Vietnamese Suspect In Kim Jong Nam Assassination Freed
Woman who spent more than two years in Malaysian prison on suspicion of killing Kim Jong Un’s half-brother freed.
(ALJAZEERA) – A Vietnamese woman who spent more than two years in a Malaysian prison on suspicion of killingthe half-brother of North Korea’s leader has been freed.
Doan Thi Huong, 30, was charged along with an Indonesian woman of poisoning Kim Jong Nam by smearing his face with liquid VX, a banned chemical weapon, at Kuala Lumpur airport in February 2017.
Huong received a jail term of several years which was cut due to sentence remissions.
After a lengthy trial, Doan Thi Huong pleaded guilty last month to a lesser charge of “causing injury” over the 2017 assassination of Kim Jong Nam, making her the only person convicted for a murder that made headlines around the world.
Malaysian prosecutors dropped a murder charge following that.
She was freed from a prison outside the Malaysian capital at about 7:20am (23:20 GMT Thursday), her lawyer Hisyam Teh Poh Teik told AFP news agency, adding that she would return to Vietnam later on Friday.
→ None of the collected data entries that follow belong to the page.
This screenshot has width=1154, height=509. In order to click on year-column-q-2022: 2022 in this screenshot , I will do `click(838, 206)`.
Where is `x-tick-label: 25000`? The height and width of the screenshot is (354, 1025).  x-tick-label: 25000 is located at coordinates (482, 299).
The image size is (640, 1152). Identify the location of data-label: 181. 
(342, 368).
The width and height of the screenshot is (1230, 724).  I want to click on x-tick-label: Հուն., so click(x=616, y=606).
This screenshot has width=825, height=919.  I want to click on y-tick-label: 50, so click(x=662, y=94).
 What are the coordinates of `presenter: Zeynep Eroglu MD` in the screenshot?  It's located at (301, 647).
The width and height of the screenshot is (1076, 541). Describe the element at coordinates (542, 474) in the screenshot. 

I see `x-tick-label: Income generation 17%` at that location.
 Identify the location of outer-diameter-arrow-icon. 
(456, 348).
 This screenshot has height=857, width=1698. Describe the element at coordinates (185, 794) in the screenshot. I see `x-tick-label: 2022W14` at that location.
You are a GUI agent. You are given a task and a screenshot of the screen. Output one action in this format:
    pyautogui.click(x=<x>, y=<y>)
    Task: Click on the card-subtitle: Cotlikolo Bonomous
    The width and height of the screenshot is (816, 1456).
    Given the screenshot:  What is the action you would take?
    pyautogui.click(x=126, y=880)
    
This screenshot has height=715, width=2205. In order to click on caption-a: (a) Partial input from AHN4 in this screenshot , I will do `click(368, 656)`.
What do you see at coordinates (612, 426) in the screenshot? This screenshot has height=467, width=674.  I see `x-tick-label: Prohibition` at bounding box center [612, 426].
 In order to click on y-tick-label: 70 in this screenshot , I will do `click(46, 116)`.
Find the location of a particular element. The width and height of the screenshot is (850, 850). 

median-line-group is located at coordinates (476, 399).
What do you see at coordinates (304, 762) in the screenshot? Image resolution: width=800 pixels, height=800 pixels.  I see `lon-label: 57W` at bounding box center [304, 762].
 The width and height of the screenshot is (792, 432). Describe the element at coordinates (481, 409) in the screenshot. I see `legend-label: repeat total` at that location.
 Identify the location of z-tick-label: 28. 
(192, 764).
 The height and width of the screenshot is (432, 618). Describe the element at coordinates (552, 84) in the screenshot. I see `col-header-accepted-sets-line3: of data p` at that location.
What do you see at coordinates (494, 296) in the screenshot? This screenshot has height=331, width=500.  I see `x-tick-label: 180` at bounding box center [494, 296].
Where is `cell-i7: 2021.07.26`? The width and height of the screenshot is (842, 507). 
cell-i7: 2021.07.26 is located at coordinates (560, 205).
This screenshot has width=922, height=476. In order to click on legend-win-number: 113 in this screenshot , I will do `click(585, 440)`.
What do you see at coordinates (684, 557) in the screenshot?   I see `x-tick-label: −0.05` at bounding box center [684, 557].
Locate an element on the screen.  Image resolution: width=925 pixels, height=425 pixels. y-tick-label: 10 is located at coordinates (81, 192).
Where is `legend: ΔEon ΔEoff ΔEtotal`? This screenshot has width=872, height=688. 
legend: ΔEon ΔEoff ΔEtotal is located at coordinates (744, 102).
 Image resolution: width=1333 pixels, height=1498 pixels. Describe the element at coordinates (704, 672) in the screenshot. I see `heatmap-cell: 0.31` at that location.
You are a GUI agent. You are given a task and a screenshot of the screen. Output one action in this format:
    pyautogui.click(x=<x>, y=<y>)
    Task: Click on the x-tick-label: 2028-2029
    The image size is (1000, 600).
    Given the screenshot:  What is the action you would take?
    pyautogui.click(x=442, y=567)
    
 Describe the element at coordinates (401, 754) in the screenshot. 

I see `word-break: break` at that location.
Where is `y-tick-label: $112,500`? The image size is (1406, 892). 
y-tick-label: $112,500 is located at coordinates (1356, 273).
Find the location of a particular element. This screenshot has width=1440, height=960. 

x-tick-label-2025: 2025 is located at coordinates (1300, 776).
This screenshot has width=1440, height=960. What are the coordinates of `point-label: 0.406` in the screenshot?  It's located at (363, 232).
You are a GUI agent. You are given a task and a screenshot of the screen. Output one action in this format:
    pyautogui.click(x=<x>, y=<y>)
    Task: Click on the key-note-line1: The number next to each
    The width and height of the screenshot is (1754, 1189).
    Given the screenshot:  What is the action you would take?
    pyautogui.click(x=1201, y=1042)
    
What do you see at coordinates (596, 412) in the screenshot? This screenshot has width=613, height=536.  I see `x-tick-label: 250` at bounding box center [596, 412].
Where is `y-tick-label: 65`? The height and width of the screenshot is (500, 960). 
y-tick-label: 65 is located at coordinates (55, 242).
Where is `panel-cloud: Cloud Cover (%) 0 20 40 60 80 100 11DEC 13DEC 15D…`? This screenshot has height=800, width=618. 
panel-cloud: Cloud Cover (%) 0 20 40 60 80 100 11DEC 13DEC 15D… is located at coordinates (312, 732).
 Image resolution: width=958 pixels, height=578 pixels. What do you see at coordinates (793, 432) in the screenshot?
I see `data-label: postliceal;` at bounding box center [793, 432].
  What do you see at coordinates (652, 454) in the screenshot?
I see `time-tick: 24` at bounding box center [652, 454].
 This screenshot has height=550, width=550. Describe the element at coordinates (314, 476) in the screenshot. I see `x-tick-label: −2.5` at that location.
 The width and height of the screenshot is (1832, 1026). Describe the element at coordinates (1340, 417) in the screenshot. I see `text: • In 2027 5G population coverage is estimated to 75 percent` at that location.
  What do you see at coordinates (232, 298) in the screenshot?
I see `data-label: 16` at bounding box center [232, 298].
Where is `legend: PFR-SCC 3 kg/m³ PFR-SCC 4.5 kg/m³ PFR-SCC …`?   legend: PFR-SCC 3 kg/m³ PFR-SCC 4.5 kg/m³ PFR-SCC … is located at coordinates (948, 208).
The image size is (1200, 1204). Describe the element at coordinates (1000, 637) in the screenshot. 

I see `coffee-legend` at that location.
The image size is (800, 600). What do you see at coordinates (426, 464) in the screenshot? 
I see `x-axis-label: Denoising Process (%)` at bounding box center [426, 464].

Weeks earlier, Indonesian Siti Aisyah – the only other person to face trial over the killing – was released and flew home after her murder charge was withdrawn.
The pair always denied having committed murder, arguing that they were pawns in a plan hatched by North Korean agents who fled Malaysia after the killing.
South Korea accused Pyongyang of plotting the assassination.
Journalists waiting outside the jail saw a van and a car with tinted windows race past, and a court official at the scene also confirmed Huong had been released.
Speaking before her release, Hisyam had said she was “definitely looking forward to going home”.
The 30-year-old former hair salon worker was expected to head to an immigration office in the administrative capital Putrajaya to sort out documentation, before flying to Vietnam.
While there is relief for the women – who said they believed they were taking part in a TV show prank – those behind the plot are unlikely to ever face justice.
“The assassins have not been brought to justice,” said Hisyam, adding the women’s legal teams consistently argued their North Korean handlers were the real murderers.
The pair were arrested after they were captured on airport CCTV cameras walking up behind Kim, as he waited for a flight, and one was seen clasping her hands over his face.
Kim, heir apparent to North Korea’s leadership until he was exiled from his homeland, died in agony shortly afterwards, his face smeared with poison.
The defence stage of the case was due to start in March, but in a shock move, prosecutors announced they were withdrawing the murder charge against Aisyah, 27, and she flew back to Jakarta.
Her release followed intense diplomatic pressure from Indonesia, including from President Joko Widodo.
Vietnam then stepped up pressure for Huong’s murder charge to be dropped. Their initial request was refused, but at the start of April prosecutors offered her a reduced charge, paving the way for her release.